What the task requires: Please update the lines starting at the line that contains "Screen dimensions: 784x609" and ending at the end of the records by replacing "title" with "heading", leaving everything else unchanged. Return only those lines, with the pictures left out.

Excerpt from a dataset:

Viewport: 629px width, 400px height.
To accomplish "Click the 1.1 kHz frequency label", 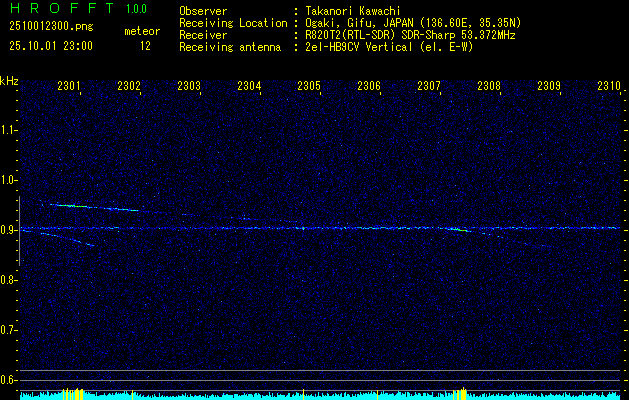I will click(9, 130).
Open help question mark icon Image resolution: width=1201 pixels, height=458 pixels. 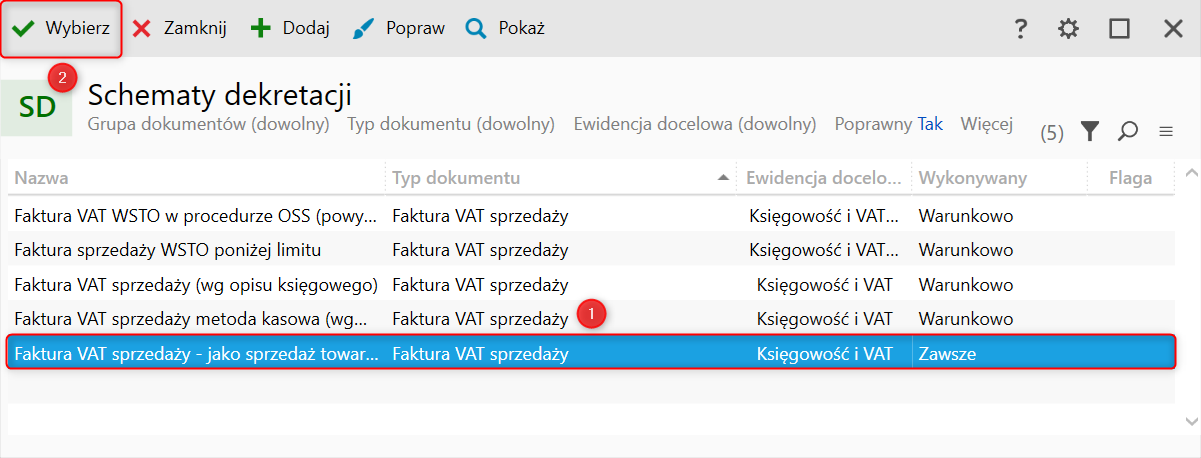(x=1020, y=29)
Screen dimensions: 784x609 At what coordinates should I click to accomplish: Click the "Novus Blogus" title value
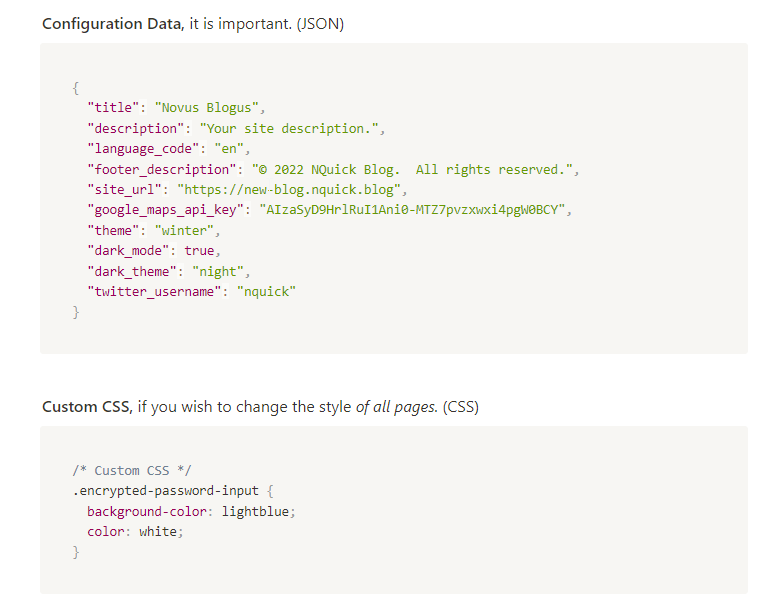click(209, 108)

Completed task:
Screen dimensions: 784x609 At what coordinates should I click to accomplish: Click the "Novus Blogus" heading value
click(209, 108)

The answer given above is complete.